Na juventude a irmã-cocota com seu cheirinho de chantilly e biquinho quibir implicava com a irmã-riponga pelo seu jeitinho miçanga de ser, que por sua vez cutucava a outra com suas varinhas de incenso de canela. Somente na maturidade foram acertando as arestas, os passos.  Então quando tiveram os próprios filhos fizeram questão de vesti-los, meninos e meninas, completamente diferentes. E agora que são avós surge esta moda de vestir as crianças como os pais. Tal mãe, tal filha! Tal pai, tal filho! Acham uma tetéia. Fofos como se diz. Assim para uma foto, um evento. Mas daí vestir assim direto e reto é demais pro gosto delas.  Não conseguem entender se são as filhas que se vestem como as netas ou se são as netas que se vestem como as filhas. Virou mania, o estilo par de jarras! Até entre os jovens casais. É o look casal total!  A explicação é que vestir combinando é uma das maneiras de revelar carinho.  Outras formas de demonstração de afeto e de compromisso também estão em alta.  Fazer tatuagens, coração vazado no anelar dela, coração menor e cheio no anelar dele. Ou vice versa. Aliança de pulso pros dois. Ou seja, pulseira unissex.

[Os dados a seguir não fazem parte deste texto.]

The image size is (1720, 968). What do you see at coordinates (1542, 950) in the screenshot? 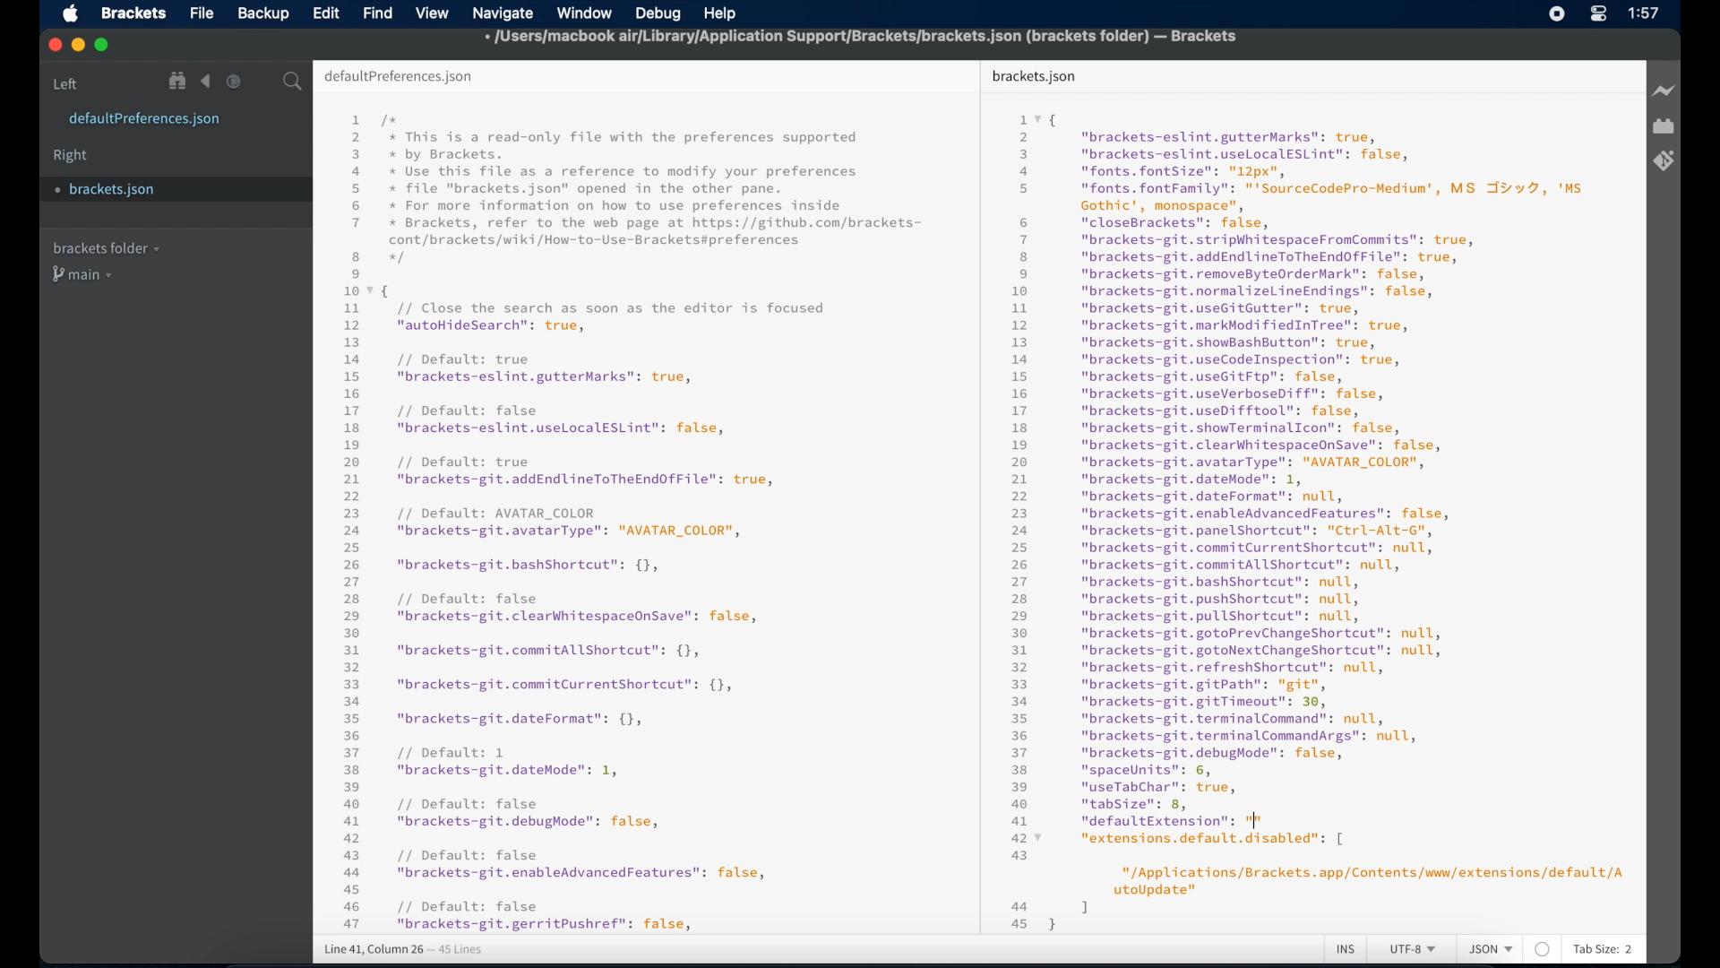
I see `no linter  available for this file` at bounding box center [1542, 950].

Ou cordões com os mais variados pingentes. Ou seja, aliança de pescoço, outro tipo de coleira. Ah... Mimetismos de amor! E não é que as celebridades também aderiram a este estilo!  Embora desconfiem ser mais uma jogada de marketing.  Quem imitou quem?  Quem ficou mais fashion?
Enfim elas são da época que irmãs se vestiam iguais por longo tempo. Que estrear roupa nova em dia de semana era quase um sacrilégio, era queimar a roupa.  Que era gafe repetir roupa mesmo que em lugares diferentes, e não sinal de elegância como andam alardeando.  Aparecer então com a mesma roupa ou combinando num evento era o maior vexame, a maior gozação. Vão cantar aonde? A única saída honrosa era dar o braço à colega e começar a cantar. I Love to Love!  Até que uma diz que gostaria de ter guardado um retalhinho de cada um de seus vestidos. Bobagem! Eles estão dependurados, passados e perfumados nos cabides de nossas memórias – respondeu a outra. Até que chegamos aonde a rua se bifurca. Eu dobro à direita e elas seguem que nem um par de jarros. Porém feitos à mão, semelhantes, mas não iguais. E cada vez mais parecidas com as meninas que foram.